TO DO >> Your answer should reproduce every line of the material in which the word "green" occurs.

--- EXERCISE DATA Enclosed Below ---

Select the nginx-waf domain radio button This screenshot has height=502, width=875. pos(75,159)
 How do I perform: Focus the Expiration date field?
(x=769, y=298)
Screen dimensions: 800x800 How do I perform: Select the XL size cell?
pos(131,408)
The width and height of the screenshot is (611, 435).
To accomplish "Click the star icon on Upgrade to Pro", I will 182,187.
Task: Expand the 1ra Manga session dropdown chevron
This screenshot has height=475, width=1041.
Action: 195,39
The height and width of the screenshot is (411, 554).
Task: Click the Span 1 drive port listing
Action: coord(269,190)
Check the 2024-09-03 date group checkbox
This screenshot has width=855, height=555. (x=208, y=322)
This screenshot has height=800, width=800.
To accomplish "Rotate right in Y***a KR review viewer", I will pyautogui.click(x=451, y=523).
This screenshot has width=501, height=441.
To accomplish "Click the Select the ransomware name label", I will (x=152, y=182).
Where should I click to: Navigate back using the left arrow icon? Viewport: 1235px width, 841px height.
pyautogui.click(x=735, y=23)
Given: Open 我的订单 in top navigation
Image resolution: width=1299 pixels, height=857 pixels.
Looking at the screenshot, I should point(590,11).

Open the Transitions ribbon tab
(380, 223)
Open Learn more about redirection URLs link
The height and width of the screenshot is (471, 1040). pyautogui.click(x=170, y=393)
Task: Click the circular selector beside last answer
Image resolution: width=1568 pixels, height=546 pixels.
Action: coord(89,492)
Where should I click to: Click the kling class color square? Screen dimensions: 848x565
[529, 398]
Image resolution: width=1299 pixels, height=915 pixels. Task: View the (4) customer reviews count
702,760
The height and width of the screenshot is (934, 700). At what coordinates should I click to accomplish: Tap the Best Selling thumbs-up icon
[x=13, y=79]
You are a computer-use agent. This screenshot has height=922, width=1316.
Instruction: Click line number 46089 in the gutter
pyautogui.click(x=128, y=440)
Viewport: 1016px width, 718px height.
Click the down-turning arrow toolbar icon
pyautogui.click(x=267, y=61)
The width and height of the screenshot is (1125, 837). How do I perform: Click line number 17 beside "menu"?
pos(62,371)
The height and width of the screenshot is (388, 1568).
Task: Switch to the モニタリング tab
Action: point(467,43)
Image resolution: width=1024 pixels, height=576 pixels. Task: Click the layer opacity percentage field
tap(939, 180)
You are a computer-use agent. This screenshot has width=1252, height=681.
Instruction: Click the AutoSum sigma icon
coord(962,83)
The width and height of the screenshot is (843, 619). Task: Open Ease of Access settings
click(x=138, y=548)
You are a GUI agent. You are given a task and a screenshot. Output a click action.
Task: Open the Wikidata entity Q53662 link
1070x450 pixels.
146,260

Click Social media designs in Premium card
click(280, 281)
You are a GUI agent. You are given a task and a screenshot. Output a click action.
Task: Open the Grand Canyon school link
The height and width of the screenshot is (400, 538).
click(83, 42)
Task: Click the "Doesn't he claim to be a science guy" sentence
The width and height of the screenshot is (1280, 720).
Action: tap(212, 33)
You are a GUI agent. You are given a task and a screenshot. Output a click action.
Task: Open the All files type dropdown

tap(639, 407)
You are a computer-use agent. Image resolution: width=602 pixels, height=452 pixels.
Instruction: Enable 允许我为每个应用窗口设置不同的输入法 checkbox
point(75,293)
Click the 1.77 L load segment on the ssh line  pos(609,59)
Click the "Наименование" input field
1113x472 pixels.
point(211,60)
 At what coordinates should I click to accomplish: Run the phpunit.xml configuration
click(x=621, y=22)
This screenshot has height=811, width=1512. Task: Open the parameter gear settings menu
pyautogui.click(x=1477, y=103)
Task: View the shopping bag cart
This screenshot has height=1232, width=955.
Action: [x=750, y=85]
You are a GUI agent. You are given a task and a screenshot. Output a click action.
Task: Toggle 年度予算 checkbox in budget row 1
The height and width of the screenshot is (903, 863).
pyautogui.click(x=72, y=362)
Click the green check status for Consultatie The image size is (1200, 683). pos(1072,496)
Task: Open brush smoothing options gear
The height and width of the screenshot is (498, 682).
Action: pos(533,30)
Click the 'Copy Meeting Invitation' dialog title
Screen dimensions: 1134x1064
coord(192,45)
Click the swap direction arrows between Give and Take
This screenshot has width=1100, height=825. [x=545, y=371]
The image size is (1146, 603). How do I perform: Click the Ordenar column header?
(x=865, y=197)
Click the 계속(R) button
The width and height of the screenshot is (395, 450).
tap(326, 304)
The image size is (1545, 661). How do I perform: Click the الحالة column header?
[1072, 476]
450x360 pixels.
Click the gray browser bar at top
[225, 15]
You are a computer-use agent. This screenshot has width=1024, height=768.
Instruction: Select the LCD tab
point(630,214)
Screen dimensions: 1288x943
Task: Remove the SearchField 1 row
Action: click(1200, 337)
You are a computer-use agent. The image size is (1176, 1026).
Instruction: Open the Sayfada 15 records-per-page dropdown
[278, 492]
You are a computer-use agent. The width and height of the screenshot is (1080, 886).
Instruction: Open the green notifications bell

--- End of Enclosed EXERCISE DATA ---

RESPONSE BOX >>
Click the green check status for Consultatie The image size is (1200, 683). pos(1072,496)
Instruction: Open the green notifications bell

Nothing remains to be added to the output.